> _WHAT THE EXERCISE ASKS_: Look for the line that has "Mangan, Michael A. (136, 483)" in the material below; please repeat it and every line after it, exactly, up to and including the line that has "Peterson, Kara J. (428, 531)", and nothing else.

> _WORKING DATA_:
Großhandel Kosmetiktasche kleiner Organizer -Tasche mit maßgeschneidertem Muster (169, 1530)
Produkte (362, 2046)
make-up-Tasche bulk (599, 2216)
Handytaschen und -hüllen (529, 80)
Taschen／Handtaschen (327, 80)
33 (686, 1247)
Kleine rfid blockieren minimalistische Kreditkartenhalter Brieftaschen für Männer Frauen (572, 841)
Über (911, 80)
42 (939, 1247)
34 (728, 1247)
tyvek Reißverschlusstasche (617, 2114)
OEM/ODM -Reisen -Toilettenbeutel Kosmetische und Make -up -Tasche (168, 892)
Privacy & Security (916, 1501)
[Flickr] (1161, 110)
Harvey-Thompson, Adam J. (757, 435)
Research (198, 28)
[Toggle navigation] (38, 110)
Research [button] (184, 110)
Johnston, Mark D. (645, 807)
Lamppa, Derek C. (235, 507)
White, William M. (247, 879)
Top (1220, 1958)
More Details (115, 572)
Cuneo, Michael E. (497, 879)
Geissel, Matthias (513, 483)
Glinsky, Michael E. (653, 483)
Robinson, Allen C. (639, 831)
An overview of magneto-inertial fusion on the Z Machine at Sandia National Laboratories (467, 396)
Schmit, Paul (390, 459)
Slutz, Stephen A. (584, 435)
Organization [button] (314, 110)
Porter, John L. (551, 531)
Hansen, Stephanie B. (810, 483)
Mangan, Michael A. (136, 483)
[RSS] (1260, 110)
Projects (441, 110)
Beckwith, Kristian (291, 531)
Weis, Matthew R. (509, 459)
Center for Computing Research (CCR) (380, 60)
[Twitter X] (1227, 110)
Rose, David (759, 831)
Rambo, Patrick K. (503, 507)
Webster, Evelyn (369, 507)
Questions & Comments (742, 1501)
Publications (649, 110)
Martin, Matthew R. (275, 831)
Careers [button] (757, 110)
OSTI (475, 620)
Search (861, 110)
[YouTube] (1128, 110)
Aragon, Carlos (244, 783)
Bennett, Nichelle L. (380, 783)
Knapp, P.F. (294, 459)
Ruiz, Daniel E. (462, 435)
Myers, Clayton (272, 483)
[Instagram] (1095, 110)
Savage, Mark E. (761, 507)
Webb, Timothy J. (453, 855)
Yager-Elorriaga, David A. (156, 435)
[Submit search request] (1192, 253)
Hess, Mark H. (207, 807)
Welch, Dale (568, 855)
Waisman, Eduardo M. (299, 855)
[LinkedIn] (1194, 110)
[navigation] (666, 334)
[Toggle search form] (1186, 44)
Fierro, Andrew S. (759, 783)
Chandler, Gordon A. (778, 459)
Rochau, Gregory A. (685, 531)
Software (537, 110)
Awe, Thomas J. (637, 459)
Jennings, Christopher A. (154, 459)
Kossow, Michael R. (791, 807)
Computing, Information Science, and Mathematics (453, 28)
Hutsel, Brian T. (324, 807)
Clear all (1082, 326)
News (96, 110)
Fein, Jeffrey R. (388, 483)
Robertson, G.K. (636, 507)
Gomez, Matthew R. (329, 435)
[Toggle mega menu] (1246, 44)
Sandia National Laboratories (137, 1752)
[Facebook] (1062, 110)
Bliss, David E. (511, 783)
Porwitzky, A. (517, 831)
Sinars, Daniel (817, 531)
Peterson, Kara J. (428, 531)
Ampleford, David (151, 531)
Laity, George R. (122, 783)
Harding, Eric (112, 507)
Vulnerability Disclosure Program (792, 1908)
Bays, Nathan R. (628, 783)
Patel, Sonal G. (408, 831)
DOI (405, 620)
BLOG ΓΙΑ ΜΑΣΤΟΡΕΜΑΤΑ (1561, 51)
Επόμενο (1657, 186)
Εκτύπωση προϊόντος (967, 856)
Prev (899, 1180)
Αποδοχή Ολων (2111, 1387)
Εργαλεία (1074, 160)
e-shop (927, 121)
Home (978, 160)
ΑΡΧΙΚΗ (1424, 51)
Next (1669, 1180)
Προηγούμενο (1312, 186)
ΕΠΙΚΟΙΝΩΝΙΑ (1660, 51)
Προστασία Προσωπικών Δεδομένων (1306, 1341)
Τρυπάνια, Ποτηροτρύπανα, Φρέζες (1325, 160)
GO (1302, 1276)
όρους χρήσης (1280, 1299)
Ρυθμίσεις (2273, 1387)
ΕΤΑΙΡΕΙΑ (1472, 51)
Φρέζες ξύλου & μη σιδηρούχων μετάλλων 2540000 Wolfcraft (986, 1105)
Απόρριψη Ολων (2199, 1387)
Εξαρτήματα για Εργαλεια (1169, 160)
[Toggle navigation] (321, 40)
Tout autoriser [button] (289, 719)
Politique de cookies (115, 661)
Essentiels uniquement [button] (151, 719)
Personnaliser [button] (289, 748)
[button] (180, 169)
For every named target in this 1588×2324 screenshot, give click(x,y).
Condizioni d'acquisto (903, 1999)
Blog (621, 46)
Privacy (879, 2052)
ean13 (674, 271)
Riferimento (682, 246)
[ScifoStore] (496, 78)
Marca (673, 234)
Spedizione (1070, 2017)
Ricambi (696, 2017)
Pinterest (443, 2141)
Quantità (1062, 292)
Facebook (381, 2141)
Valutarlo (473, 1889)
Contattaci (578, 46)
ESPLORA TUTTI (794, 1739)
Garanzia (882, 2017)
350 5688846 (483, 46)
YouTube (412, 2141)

> _SOLUTION TO THIS TASK_:
Mangan, Michael A. (136, 483)
[RSS] (1260, 110)
Projects (441, 110)
Beckwith, Kristian (291, 531)
Weis, Matthew R. (509, 459)
Center for Computing Research (CCR) (380, 60)
[Twitter X] (1227, 110)
Rose, David (759, 831)
Rambo, Patrick K. (503, 507)
Webster, Evelyn (369, 507)
Questions & Comments (742, 1501)
Publications (649, 110)
Martin, Matthew R. (275, 831)
Careers [button] (757, 110)
OSTI (475, 620)
Search (861, 110)
[YouTube] (1128, 110)
Aragon, Carlos (244, 783)
Bennett, Nichelle L. (380, 783)
Knapp, P.F. (294, 459)
Ruiz, Daniel E. (462, 435)
Myers, Clayton (272, 483)
[Instagram] (1095, 110)
Savage, Mark E. (761, 507)
Webb, Timothy J. (453, 855)
Yager-Elorriaga, David A. (156, 435)
[Submit search request] (1192, 253)
Hess, Mark H. (207, 807)
Welch, Dale (568, 855)
Waisman, Eduardo M. (299, 855)
[LinkedIn] (1194, 110)
[navigation] (666, 334)
[Toggle search form] (1186, 44)
Fierro, Andrew S. (759, 783)
Chandler, Gordon A. (778, 459)
Rochau, Gregory A. (685, 531)
Software (537, 110)
Awe, Thomas J. (637, 459)
Jennings, Christopher A. (154, 459)
Kossow, Michael R. (791, 807)
Computing, Information Science, and Mathematics (453, 28)
Hutsel, Brian T. (324, 807)
Clear all (1082, 326)
News (96, 110)
Fein, Jeffrey R. (388, 483)
Robertson, G.K. (636, 507)
Gomez, Matthew R. (329, 435)
[Toggle mega menu] (1246, 44)
Sandia National Laboratories (137, 1752)
[Facebook] (1062, 110)
Bliss, David E. (511, 783)
Porwitzky, A. (517, 831)
Sinars, Daniel (817, 531)
Peterson, Kara J. (428, 531)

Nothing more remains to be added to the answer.